Rough Where There Used To Be Short Grass (Click to enlarge)
Greatest option par-4 in golf? Yes, many would vote for Riviera's 10th, which was recently discussed and celebrated in Links Magazine (yours truly was a contributor, no link available).

But as we all know, options can lead to birdies, and we know that can't happen! So in their on-going attempt to do something to Riviera, Tom Marzolf and gang have made two almost mind-bogglingly poor change to the great 10th. Almost, because, well, they've made others in recent years.

The first I knew about and lament as I see it in person this week. The aiming bunker that the smart player goes out to the left, has been expanded toward the green to cut down on the number of drives going for the green (because you know, that's so boring to watch!).

Rear view of No. 10 lost approach (click to enlarge)
The other change is subtle but far more egregious.  A good portion of the left approach and lefthand drop off area, mown as fairway from 1993 to 2006, have been converted to light rough. This keeps missed approaches or attempts to drive the green closer to the putting surface. (This in the second photo you can see the outline of the old fairway area that ran balls well away from the green.)

Yes, this is one of those minor things that us architecture junkies howl about, but this short grass area was precisely the type of element that makes No. 10 such a playing and spectating joy.  The short grass added dimensions to the decision-making process and were left with all sorts o of weird shots, particuarly to the back hole locations.

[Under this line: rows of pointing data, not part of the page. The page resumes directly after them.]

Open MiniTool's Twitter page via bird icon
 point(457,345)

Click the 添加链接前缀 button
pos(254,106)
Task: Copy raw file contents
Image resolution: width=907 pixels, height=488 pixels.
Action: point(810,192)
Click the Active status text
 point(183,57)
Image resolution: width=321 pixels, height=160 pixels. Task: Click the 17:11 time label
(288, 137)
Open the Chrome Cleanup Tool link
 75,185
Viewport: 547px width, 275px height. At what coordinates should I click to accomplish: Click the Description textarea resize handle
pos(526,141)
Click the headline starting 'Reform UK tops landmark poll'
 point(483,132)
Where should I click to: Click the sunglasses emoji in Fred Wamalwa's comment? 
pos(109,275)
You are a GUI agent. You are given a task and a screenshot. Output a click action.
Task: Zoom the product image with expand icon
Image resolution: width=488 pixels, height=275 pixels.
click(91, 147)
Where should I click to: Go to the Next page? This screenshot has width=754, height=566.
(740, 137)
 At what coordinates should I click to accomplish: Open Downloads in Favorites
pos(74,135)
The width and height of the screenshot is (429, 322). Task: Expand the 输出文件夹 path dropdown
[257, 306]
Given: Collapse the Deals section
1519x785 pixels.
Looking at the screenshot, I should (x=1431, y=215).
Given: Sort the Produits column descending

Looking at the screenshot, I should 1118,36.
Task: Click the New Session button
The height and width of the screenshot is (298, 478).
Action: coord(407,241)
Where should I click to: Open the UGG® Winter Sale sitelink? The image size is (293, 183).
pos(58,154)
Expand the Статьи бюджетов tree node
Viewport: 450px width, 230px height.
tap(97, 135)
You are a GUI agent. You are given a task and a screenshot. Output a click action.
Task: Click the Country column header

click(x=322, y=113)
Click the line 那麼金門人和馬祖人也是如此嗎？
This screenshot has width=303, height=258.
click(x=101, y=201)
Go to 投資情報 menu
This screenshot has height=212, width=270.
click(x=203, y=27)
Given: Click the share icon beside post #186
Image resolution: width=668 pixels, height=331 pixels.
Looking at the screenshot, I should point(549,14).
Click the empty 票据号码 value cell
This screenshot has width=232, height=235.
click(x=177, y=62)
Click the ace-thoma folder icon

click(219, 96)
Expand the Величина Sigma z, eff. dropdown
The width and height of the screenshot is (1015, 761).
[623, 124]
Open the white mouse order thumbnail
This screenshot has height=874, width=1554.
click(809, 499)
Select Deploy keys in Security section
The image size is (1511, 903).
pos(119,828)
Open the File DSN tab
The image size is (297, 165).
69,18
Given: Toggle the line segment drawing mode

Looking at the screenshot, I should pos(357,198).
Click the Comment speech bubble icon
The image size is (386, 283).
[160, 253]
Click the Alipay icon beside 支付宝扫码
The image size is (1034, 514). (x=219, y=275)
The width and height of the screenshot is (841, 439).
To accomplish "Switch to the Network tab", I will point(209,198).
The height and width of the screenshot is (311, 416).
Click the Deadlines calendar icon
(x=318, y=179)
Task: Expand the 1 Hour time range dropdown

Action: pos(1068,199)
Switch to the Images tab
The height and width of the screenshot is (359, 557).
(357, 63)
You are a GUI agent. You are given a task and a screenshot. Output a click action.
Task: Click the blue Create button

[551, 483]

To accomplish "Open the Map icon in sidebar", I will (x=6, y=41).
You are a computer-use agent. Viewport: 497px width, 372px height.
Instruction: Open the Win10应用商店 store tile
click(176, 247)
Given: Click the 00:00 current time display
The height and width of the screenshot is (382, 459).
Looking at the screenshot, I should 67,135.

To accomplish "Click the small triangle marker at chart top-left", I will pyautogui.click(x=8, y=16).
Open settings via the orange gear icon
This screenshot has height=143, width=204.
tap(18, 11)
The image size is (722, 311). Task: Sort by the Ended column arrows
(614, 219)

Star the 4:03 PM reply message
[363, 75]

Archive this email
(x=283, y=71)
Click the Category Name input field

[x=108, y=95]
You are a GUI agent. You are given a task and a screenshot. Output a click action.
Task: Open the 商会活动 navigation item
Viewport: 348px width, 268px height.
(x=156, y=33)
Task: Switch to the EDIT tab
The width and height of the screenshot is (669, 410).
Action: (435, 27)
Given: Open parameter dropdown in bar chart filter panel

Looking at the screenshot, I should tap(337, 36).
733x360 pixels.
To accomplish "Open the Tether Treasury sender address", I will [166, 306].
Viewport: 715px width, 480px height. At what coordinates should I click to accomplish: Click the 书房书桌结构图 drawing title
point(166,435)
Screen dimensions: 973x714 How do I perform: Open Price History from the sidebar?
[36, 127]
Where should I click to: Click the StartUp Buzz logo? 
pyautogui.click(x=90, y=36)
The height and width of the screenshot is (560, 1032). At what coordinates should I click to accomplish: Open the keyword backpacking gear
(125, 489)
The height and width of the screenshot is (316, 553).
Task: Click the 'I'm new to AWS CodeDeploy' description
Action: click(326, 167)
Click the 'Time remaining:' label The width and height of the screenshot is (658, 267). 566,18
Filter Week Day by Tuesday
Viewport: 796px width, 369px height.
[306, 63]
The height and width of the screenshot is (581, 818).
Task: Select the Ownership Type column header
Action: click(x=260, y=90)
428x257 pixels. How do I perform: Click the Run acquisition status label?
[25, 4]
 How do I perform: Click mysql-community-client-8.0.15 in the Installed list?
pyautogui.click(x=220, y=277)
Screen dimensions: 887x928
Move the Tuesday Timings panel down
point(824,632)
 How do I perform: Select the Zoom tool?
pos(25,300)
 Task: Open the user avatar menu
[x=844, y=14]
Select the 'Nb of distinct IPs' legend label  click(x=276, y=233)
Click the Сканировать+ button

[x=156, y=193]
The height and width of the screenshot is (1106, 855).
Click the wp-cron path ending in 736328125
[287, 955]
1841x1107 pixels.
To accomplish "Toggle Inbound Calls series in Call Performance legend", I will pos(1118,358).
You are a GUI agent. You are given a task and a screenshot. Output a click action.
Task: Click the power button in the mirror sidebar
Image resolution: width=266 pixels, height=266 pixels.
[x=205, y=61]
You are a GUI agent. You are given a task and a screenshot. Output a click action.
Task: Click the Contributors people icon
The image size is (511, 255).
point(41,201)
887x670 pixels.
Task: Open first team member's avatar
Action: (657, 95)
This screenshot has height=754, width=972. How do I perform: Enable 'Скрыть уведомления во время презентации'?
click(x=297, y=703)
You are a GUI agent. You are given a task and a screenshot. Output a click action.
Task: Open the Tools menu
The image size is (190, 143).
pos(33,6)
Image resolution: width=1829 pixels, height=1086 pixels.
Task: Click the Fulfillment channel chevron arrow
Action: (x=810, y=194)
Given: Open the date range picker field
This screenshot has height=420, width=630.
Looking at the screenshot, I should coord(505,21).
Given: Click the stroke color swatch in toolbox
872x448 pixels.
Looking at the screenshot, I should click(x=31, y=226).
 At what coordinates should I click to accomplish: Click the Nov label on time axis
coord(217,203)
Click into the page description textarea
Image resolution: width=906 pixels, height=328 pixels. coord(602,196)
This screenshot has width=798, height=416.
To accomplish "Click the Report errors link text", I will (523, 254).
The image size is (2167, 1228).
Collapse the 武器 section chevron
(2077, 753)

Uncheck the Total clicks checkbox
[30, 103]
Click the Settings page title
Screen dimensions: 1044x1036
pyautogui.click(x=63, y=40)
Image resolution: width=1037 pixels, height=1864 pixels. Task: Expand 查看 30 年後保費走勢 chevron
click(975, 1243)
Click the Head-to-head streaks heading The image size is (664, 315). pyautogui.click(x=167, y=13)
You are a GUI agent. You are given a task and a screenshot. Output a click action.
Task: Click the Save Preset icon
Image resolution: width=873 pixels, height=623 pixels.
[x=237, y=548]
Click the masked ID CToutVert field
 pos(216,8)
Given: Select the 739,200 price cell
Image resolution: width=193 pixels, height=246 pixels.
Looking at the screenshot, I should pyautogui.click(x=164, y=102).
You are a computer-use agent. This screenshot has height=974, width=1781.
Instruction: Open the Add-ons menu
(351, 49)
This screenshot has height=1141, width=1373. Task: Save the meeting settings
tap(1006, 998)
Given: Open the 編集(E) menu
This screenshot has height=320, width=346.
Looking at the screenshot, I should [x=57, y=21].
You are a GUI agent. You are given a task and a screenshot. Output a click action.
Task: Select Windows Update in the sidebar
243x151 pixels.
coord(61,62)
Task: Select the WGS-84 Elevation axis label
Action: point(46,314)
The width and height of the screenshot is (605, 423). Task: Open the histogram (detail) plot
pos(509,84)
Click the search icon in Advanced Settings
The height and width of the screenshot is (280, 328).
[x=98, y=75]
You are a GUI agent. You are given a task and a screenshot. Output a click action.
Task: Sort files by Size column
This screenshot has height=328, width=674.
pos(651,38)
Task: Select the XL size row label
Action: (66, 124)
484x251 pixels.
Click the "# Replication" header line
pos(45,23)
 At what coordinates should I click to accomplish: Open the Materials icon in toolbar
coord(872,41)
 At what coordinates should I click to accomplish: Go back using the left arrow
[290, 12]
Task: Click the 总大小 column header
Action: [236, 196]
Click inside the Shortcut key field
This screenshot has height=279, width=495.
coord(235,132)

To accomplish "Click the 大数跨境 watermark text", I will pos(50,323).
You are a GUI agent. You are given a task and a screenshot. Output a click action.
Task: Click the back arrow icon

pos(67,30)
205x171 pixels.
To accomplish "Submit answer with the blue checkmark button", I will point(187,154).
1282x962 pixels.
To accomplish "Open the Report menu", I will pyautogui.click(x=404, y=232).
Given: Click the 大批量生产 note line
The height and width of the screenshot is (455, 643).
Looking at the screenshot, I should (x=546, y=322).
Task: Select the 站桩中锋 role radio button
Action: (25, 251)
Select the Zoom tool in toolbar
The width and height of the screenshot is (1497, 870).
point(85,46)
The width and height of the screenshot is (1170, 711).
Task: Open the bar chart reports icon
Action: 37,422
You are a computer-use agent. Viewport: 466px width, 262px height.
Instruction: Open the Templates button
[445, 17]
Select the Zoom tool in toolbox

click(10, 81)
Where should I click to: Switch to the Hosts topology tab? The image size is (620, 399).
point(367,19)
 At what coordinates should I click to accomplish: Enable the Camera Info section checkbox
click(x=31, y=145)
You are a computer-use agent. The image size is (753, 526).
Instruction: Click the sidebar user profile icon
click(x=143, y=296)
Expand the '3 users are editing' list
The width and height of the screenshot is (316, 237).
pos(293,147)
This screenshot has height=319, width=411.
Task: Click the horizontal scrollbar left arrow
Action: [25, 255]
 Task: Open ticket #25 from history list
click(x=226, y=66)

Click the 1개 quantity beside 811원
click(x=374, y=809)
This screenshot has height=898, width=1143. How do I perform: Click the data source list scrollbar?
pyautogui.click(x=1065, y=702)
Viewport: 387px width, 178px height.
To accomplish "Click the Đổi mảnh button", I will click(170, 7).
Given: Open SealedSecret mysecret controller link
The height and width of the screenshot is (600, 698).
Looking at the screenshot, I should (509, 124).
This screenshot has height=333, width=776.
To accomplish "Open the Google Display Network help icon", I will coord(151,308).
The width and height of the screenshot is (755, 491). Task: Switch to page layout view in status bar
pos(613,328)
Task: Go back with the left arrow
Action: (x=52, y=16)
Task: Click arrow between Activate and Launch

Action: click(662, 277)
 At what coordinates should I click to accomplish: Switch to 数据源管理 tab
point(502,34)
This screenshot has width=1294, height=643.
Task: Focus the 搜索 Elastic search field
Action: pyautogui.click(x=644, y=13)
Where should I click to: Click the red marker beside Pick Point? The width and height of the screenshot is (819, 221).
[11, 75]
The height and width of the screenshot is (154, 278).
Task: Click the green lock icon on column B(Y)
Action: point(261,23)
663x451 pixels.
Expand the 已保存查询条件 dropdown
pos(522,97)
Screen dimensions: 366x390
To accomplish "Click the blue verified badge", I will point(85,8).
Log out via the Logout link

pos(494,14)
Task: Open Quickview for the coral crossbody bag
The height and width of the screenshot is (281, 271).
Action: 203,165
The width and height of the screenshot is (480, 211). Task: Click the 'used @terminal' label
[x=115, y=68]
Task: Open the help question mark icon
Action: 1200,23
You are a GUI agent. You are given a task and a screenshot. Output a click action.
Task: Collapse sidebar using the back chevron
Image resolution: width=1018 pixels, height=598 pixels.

Now balls will stay closer to the green and the hole should play easier. But worse than that, the growing of rough were there was once short stuff will eliminate options around the green, making it less interesting to watch or play.

One Way Around L.A. Traffic

Tod Leonard on Phil Mickelson's late entry into the Nissan Open:
“I'm starting to play well and I want to play more,” Mickelson said. “I'm real excited about the way I'm driving the ball. In the past, I've missed a lot of fairways (at Riviera). But if you can put it in play there, you can really attack the course.”

Mickelson said he would attempt to commute to L.A. each day from his home in Rancho Santa Fe by using his private jet, flying from Palomar Airport to Santa Monica Airport.